PROBLEM TO WORK ON: Word for word, set down every record that appears below.

SOURCE INFORMATION:
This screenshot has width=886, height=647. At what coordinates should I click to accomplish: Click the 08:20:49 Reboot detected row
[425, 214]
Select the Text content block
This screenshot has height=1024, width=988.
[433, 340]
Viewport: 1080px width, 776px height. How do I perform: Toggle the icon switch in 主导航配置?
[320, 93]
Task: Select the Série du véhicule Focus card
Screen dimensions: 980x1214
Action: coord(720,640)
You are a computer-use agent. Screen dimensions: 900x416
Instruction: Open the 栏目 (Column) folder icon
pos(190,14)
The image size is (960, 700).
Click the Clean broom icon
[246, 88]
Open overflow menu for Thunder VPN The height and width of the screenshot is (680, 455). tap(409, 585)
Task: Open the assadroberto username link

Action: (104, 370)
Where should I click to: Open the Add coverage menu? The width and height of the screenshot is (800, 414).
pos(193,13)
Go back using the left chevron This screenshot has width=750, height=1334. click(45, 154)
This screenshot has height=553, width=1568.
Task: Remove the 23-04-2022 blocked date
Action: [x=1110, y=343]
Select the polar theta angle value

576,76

TASK SOLUTION:
This screenshot has width=886, height=647. At what coordinates should I click to accomplish: Click the 08:20:49 Reboot detected row
[425, 214]
Select the Text content block
This screenshot has height=1024, width=988.
[433, 340]
Viewport: 1080px width, 776px height. How do I perform: Toggle the icon switch in 主导航配置?
[320, 93]
Task: Select the Série du véhicule Focus card
Screen dimensions: 980x1214
Action: coord(720,640)
You are a computer-use agent. Screen dimensions: 900x416
Instruction: Open the 栏目 (Column) folder icon
pos(190,14)
The image size is (960, 700).
Click the Clean broom icon
[246, 88]
Open overflow menu for Thunder VPN The height and width of the screenshot is (680, 455). tap(409, 585)
Task: Open the assadroberto username link

Action: (104, 370)
Where should I click to: Open the Add coverage menu? The width and height of the screenshot is (800, 414).
pos(193,13)
Go back using the left chevron This screenshot has width=750, height=1334. click(45, 154)
This screenshot has height=553, width=1568.
Task: Remove the 23-04-2022 blocked date
Action: [x=1110, y=343]
Select the polar theta angle value

576,76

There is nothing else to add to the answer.